It’s no secret that the ‘Jeep’ has been a very popular model in India for decades. Originally built for the Second World War, the Jeep saw its life extended in the Indian market due to its reliability and the ability to tackle our non-existent road infrastructure So, in the old days, every well-to-do household would boast of at least one ‘Jeep’ to ensure that they had a vehicle that could take them to far off places reliably.
Now, after many will-they or won’t-they debates, the Jeep brand finally decided to enter the Indian market in its modern avatar as part of FCA (Fiat Chrysler Automobiles). At the higher end of their product line-up is the Jeep Grand Cherokee, which is offered in India in three trims – Limited, Summit and the brawny SRT. In our test, we drove the Summit version, which is the luxury version of the diesel powered SUV – featuring Nappa leather, a large touchscreen multimedia system, and large 20-inch wheels.
Powering the Cherokee is a 3-litre V6 turbodiesel engine, producing 240bhp and 570Nm, which is paired to an eight-speed automatic gearbox. Of course, it has all-wheel drive as standard. And, to be honest, the Grand Cherokee does feel like quite a nice place to spend time in – the materials used in the cabin feel quite premium and the NVH levels are quite low. So, at highway speeds, there’s very little cabin noise. Meanwhile, the gearbox is responsive and shifts are quick. The seats, especially, feel big and comfortable – and are a nice place to spend time in during long drives.
However, on the track, the Cherokee struggles a bit due to its tall structure and heavy weight. Plus, the steering lacks any kind of feedback – which makes driving it aggressively a tad bit difficult. The powertrain, though, really shines – as the refined engine delivers strong grunt and this Jeep covers ground at a fast clip, as the lap time clearly demonstrates.
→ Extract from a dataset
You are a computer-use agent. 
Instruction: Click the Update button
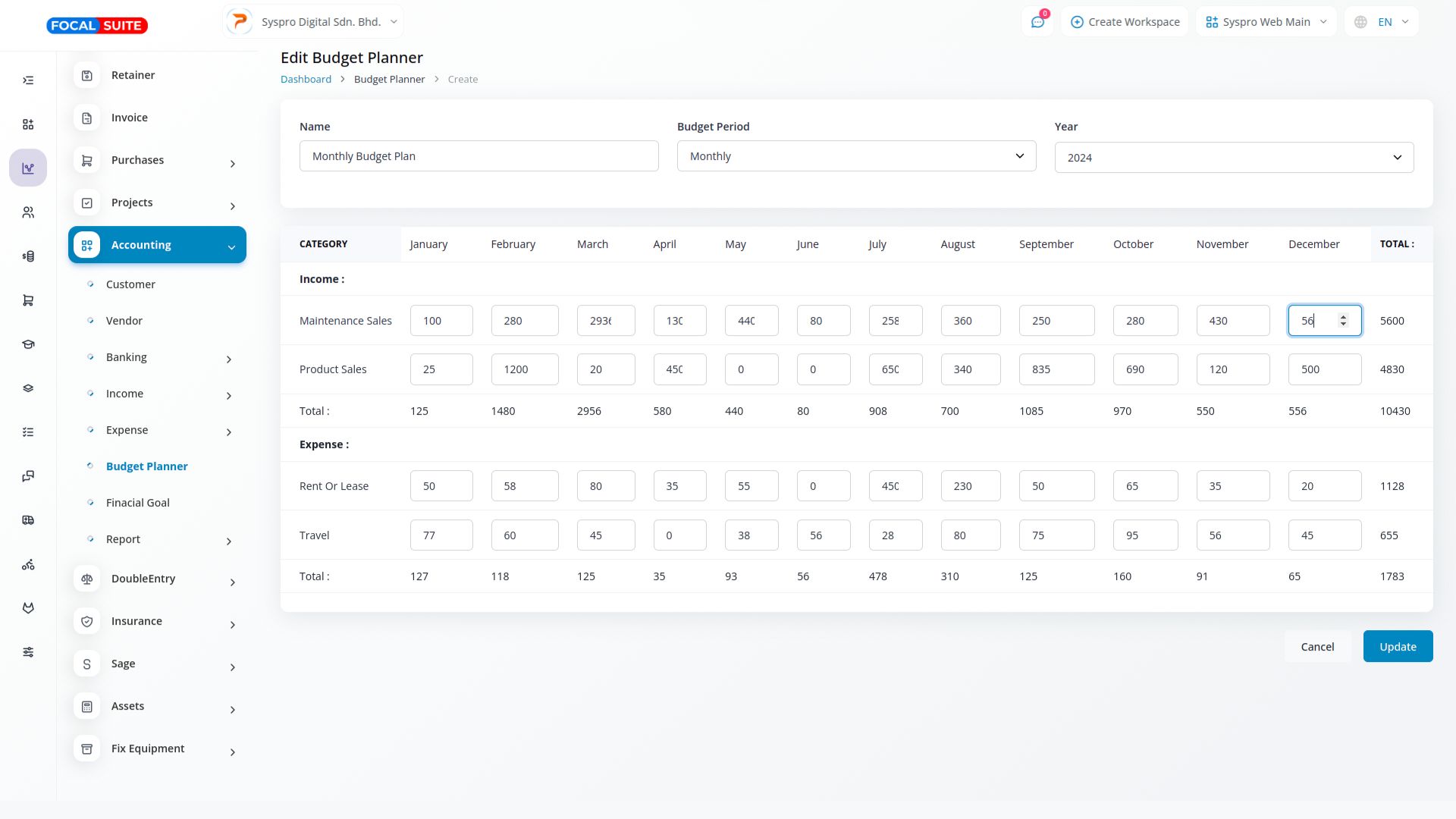[x=1398, y=647]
Overall, the Grand Cherokee feels like a product that has potential and is very capable. It’s very luxurious, though in some areas it lacks the attention-to-detail of its German competitors. But, with its bold styling, big wheels and large chrome grille, it has a lot of road presence – and it fits the aura that the Jeep brand commands in India. However, the fundamental problem is its exorbitant price tag. It’s priced at Rs. 1.03 crores – way more than its competitors – which simply makes no financial sense, and so it loses majorly on the value-for-money factor. This is something that will be a perpetual problem for the Jeep brand to tackle until they sort out their pricing strategy.